### Requirements
Reproduce the following lines with every occurrence of "column header" replaced by "column title", leaving all other text unchanged.

### Dataset entries

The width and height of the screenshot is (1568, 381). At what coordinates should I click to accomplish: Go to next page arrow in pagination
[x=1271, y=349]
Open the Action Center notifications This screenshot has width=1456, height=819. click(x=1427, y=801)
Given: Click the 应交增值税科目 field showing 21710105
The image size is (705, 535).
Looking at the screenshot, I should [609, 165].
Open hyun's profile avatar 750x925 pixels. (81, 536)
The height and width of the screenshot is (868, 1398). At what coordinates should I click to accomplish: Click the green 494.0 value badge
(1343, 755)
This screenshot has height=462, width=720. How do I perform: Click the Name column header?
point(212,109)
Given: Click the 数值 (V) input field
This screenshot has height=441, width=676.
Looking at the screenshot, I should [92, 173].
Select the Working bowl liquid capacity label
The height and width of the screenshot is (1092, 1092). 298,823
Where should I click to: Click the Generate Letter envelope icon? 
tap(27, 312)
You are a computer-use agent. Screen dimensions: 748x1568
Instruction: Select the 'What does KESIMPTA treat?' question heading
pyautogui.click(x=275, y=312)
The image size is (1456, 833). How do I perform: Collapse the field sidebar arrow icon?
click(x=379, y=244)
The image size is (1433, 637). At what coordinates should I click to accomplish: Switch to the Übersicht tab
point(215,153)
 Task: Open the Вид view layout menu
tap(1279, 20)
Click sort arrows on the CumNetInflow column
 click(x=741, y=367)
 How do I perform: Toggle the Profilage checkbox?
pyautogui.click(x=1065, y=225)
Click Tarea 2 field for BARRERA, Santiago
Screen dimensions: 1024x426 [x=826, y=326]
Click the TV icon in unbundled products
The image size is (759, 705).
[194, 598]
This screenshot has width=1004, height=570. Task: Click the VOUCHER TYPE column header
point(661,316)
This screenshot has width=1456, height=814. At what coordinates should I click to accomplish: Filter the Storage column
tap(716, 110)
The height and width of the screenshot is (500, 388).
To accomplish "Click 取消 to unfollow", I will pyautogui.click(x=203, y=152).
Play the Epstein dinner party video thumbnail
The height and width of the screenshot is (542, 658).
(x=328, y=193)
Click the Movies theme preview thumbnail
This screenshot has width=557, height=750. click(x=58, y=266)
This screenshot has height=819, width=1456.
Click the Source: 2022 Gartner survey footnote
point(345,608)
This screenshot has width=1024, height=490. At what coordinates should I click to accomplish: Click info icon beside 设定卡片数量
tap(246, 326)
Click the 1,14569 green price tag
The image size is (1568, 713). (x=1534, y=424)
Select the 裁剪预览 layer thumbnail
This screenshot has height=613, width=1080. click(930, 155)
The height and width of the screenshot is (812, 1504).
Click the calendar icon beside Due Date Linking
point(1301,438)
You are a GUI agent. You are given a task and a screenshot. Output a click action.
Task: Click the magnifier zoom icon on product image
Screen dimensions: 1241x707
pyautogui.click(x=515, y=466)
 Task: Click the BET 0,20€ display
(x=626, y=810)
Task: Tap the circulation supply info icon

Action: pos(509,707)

### Task answer
The width and height of the screenshot is (1568, 381). At what coordinates should I click to accomplish: Go to next page arrow in pagination
[x=1271, y=349]
Open the Action Center notifications This screenshot has width=1456, height=819. click(x=1427, y=801)
Given: Click the 应交增值税科目 field showing 21710105
The image size is (705, 535).
Looking at the screenshot, I should [609, 165].
Open hyun's profile avatar 750x925 pixels. (81, 536)
The height and width of the screenshot is (868, 1398). At what coordinates should I click to accomplish: Click the green 494.0 value badge
(1343, 755)
This screenshot has height=462, width=720. How do I perform: Click the Name column title?
point(212,109)
Given: Click the 数值 (V) input field
This screenshot has height=441, width=676.
Looking at the screenshot, I should [92, 173].
Select the Working bowl liquid capacity label
The height and width of the screenshot is (1092, 1092). 298,823
Where should I click to: Click the Generate Letter envelope icon? 
tap(27, 312)
You are a computer-use agent. Screen dimensions: 748x1568
Instruction: Select the 'What does KESIMPTA treat?' question heading
pyautogui.click(x=275, y=312)
The image size is (1456, 833). How do I perform: Collapse the field sidebar arrow icon?
click(x=379, y=244)
The image size is (1433, 637). At what coordinates should I click to accomplish: Switch to the Übersicht tab
point(215,153)
 Task: Open the Вид view layout menu
tap(1279, 20)
Click sort arrows on the CumNetInflow column
 click(x=741, y=367)
 How do I perform: Toggle the Profilage checkbox?
pyautogui.click(x=1065, y=225)
Click Tarea 2 field for BARRERA, Santiago
Screen dimensions: 1024x426 [x=826, y=326]
Click the TV icon in unbundled products
The image size is (759, 705).
[194, 598]
This screenshot has width=1004, height=570. Task: Click the VOUCHER TYPE column title
point(661,316)
This screenshot has width=1456, height=814. At what coordinates should I click to accomplish: Filter the Storage column
tap(716, 110)
The height and width of the screenshot is (500, 388).
To accomplish "Click 取消 to unfollow", I will pyautogui.click(x=203, y=152).
Play the Epstein dinner party video thumbnail
The height and width of the screenshot is (542, 658).
(x=328, y=193)
Click the Movies theme preview thumbnail
This screenshot has width=557, height=750. click(x=58, y=266)
This screenshot has height=819, width=1456.
Click the Source: 2022 Gartner survey footnote
point(345,608)
This screenshot has width=1024, height=490. At what coordinates should I click to accomplish: Click info icon beside 设定卡片数量
tap(246, 326)
Click the 1,14569 green price tag
The image size is (1568, 713). (x=1534, y=424)
Select the 裁剪预览 layer thumbnail
This screenshot has height=613, width=1080. click(930, 155)
The height and width of the screenshot is (812, 1504).
Click the calendar icon beside Due Date Linking
point(1301,438)
You are a GUI agent. You are given a task and a screenshot. Output a click action.
Task: Click the magnifier zoom icon on product image
Screen dimensions: 1241x707
pyautogui.click(x=515, y=466)
 Task: Click the BET 0,20€ display
(x=626, y=810)
Task: Tap the circulation supply info icon

Action: pos(509,707)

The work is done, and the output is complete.